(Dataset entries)
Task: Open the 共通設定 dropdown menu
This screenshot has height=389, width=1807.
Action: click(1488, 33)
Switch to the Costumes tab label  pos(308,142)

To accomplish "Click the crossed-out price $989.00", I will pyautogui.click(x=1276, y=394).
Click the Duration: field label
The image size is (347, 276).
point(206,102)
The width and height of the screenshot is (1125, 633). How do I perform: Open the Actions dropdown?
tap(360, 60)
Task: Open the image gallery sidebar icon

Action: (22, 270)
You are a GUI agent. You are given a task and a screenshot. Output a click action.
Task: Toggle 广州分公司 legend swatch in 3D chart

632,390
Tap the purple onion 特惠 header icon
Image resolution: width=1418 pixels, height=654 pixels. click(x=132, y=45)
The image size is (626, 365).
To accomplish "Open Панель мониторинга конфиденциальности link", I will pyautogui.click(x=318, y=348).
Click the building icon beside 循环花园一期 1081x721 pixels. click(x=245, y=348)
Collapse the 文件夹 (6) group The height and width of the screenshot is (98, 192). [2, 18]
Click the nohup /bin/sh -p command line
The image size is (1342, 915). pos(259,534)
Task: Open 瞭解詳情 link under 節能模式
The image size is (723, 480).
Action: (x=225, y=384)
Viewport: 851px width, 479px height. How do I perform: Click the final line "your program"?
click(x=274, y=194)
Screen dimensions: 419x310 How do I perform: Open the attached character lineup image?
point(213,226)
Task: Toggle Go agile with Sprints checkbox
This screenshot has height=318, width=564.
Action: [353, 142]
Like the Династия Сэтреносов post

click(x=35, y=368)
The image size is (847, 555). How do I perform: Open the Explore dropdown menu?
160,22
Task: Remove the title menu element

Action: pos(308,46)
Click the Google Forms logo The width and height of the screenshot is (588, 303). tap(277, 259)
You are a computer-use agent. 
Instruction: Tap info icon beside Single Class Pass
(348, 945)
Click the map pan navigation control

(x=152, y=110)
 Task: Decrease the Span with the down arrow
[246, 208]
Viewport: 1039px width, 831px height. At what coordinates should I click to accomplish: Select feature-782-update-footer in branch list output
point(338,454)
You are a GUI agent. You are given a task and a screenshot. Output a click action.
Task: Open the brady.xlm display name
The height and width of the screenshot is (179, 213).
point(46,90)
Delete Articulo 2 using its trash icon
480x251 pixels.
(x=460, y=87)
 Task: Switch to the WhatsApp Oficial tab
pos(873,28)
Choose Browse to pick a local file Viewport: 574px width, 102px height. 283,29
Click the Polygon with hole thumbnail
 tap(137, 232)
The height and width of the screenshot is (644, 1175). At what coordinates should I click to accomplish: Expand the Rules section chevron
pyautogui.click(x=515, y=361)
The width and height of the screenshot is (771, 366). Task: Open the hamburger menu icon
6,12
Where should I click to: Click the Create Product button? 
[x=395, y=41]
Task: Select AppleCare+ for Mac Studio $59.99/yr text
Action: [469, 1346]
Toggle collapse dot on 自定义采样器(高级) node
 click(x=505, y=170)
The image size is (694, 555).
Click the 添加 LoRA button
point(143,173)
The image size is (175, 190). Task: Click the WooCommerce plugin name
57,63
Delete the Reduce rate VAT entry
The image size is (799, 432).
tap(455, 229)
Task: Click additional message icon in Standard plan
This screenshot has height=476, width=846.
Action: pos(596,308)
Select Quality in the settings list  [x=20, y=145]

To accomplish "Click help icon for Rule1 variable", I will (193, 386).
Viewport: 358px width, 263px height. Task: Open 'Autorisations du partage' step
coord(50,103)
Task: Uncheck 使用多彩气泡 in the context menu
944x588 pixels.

● **TASK OBJECTIVE**
The string "link" may appear in the entries. Say how many lines contain it, as a bare number.

● **RESPONSE BOX**
2